Human Rights Watch a mené des entretiens avec 18 personnes en novembre et décembre, dont 5 témoins, 6 proches de victimes, des membres du personnel médical local et des chefs communautaires du territoire de Kwamouth, dans la province de Maï-Ndombe. Aux enquêteurs de HRW, un villageois a raconté que les combattants avaient tiré sur sa famille alors qu’elle tentait de s’échapper. “Ma mère portait ma fille sur son dos. La première balle l’a touchée [sa mère] en plein cœur. La deuxième lui a transpercé les côtes et a touché ma fille au ventre”. Sa mère est morte sur le coup, et sa fille de 5 ans est décédée à l’hôpital le 5 décembre.
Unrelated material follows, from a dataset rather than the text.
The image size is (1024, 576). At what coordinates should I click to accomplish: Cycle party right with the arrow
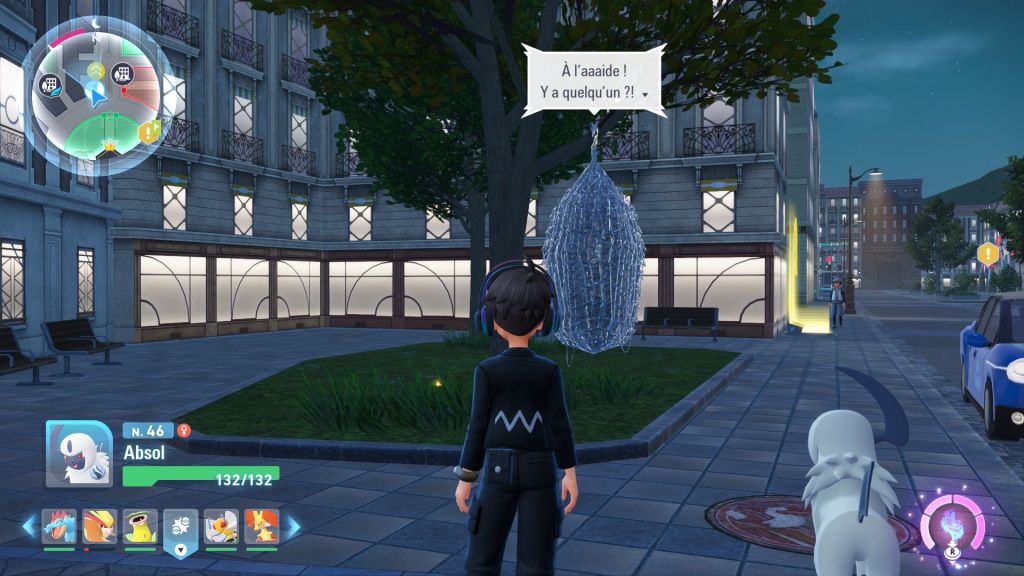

Depuis juin 2023, la milice Mobondo, nommée d’après ses amulettes mystiques et armée de machettes, de couteaux, de lances, d’arcs et de flèches, ainsi que de fusils de chasse et d’assaut militaires, a attaqué des villages Teke, incendié des maisons et tué des dizaines de personnes.
L’incapacité du gouvernement
Human Rights Watch affirme que la récente attaque des Mobondo souligne l’incapacité du gouvernement congolais à renforcer la sécurité dans la région malgré des avertissements répétés concernant les violences.
Depuis des années, les activistes de la société civile, les groupes de défense des droits humains et les autorités traditionnelles mettent en garde contre la présence et les activités croissantes des milices ethniques. Les violences récentes font écho à la crise intercommunautaire documentée par Human Rights Watch entre 2022 et 2023, lorsque des milices des communautés Teke et Yaka ont tué des centaines de civils lors d’une vague d’attaques dans la région.
Parmi les victimes de la tuerie figuraient deux fils du chef coutumier du village, le président local de la Croix-Rouge et un fonctionnaire des impôts de la province. Un soldat de l’armée congolaise, qui gardait le village avec un petit contingent de militaires de la marine qui s’est enfui en traversant le fleuve Congo lorsque l’attaque a commencé, a également été tué. Les villageois ont déclaré que les proches de victimes avaient enterré les membres de leurs familles après le départ des assaillants. D’autres ont été enterrés par les soldats à leur arrivée dans le village.
Genèse du conflit
Le peuple Teke a historiquement possédé une grande partie des terres et des titres coutumiers du territoire de Kwamouth, qui fait partie du plateau de Bateke (littéralement « le plateau du peuple Teke ») qui s’étend jusqu’à la périphérie de Kinshasa. Au fil des années, les membres des communautés Yaka, Mbala, Suku et d’autres communautés de provinces voisines de Kwilu et Kwango ont formé la main-d’œuvre agricole des propriétaires fonciers du territoire de Kwamouth ou sont devenus agriculteurs en échange d’une taxe coutumière versée aux chefs coutumiers Teke, que les agriculteurs Teke paient également.
Les miliciens Mobondo ont multiplié les attaques depuis le milieu de l’année 2025, ciblant des villages situés le long du fleuve Congo, notamment Mbanzale et Mayala en juin, une attaque le long de la route nationale 17 en août et une attaque le 2 septembre dans la zone forestière de Limpwobo. Malgré des déploiements militaires périodiques, aucune présence sécuritaire permanente du gouvernement n’a été établie, laissant les communautés rurales exposées à de nouvelles attaques.